**** READING TEXT

Tax transparency and publicly accessible registers
In her article on the challenges facing public trust in our global tax system, in which specific criticism is levelled at the UK’s Crown Dependencies and Overseas Territories, Dame Margaret Hodge conflates two distinct issues – tax transparency and publicly accessible registers of company beneficial ownership.
To be clear about how these issues are distinct, I will discuss each in turn, and demonstrate how the British Virgin Islands is at the forefront of a global mission to improve transparency, while maintaining a principled objection to the adoption of a public register of beneficial ownership until they become a global standard.
Firstly, the BVI is a tax transparent jurisdiction. One which has responded quickly and constructively to the international movement towards greater transparency and the reduction of crime related to tax evasion.
While the BVI maintains tax neutrality, it has a long track record of being an early adopter of new standards aimed at increasing tax transparency. The BVI was one of the first jurisdictions in the world to sign up to the OECD’s Common Reporting Standard (CRS) for the automatic exchange of tax information, and now exchanges such information with 97 jurisdictions under the agreement.
Compliance with the CRS reflects the BVI’s long term adherence to global standards. For example, in 2002 the BVI signed up to the OECD principles of transparency, accountability and information exchange on tax matters. Plus, we have 28 tax information exchange agreements in place, and have signed up to both the UK and US Foreign Account Tax Compliance Act (FATCA).
With regard to anti-money laundering (AML), in 1999 the BVI was one of the first jurisdictions to introduce AML legislation through its Guidance Notes for the Prevention of Money Laundering. Since that time, we have implemented comprehensive AML laws and adopted stringent rules on Know-Your-Customer due diligence consistent with the recommendations of the Financial Action Task Force.
Through its modern, flexible and efficient company legislation, stable government and respected financial regulation, the BVI has become one of the world’s largest centres for the incorporation of businesses – especially those created to facilitate cross-border trade and investment. As such, the jurisdiction is popular with companies, institutions and private individuals across a range of circumstances including holding companies for assets; family, trust and succession planning; investment businesses; and corporate group structuring.
Tax neutrality in the jurisdiction simply means that taxes are not levied on transactions conducted or assets held in the BVI that relate to economic activity that takes place elsewhere. However, this approach does not in any way limit or reduce the tax liability in other jurisdictions.
Recognizing this, the European Union has not placed the BVI on any blacklist on matters relating to tax and to ensure that this remains the case, the BVI is implementing new Economic Substance Requirements in line with EU requirements.

********

#### TASK 1:
Using the tax transparency article, answer these:
(a) With how many jurisdictions does the BVI now exchange tax information under the Common Reporting Standard?
(b) In what year did the BVI sign up to the OECD principles of transparency, accountability and information exchange on tax matters?
(c) In what year did the BVI introduce anti-money laundering legislation?
#### TASK 2:
From the tax transparency article, list every circumstance in which the BVI is described as popular with companies, institutions and private individuals.
#### TASK 3:
Carry on writing the tax transparency article from its final sentence.
The material that comes next has no connection to the tax transparency article.

**** DATA PROVIDED

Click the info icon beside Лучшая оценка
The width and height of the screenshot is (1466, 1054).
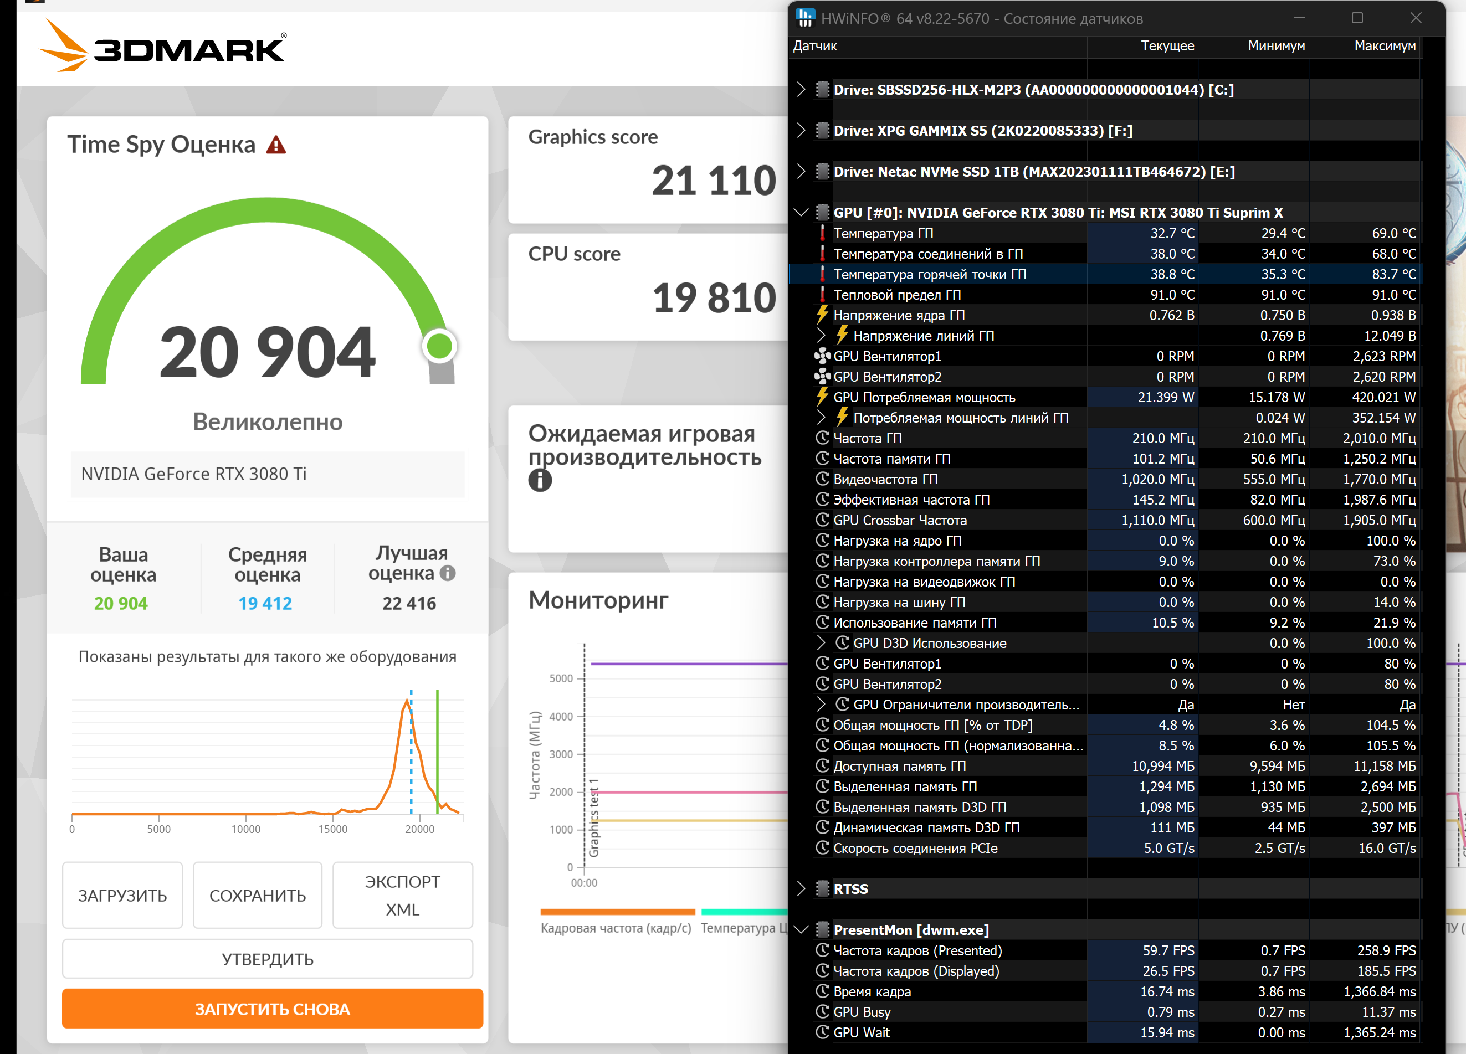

********

#### OUTPUT 1:
(a) 97 jurisdictions
(b) 2002
(c) 1999

#### OUTPUT 2:
- Holding companies for assets
- Family, trust and succession planning
- Investment businesses
- Corporate group structuring

#### OUTPUT 3:
This commitment to transparency puts the BVI in line with jurisdictions including the UK and United States, and is vital in creating trust in the jurisdiction as a financial centre committed to the reduction of tax evasion and other financial crime.
Publicly accessible registers of company beneficial ownership
A distinct issue to that of tax is the matter of publicly accessible registers of company beneficial ownership. On this, the BVI has always held a consistent and evidence-based position – i.e. it will allow company beneficial ownership to become publicly accessible when this is a global standard. Until that is the case, we believe that to make such information publicly accessible would breach the right to privacy and have no discernible impact on fighting crime.
In contrast, the Financial Action Task Force (FATF), the global regulator in this area, does not require a public register, but that beneficial ownership information is accessible by law enforcement and/or other competent authorities and is verified. The BVI not only meets these requirements but has an enhanced system in place where all necessary information is immediately and directly accessible to BVI competent authorities. In addition, BVI’s Know-Your-Customer requirements ensure verification of beneficial ownership information and source of funds before a company can be incorporated in the jurisdiction.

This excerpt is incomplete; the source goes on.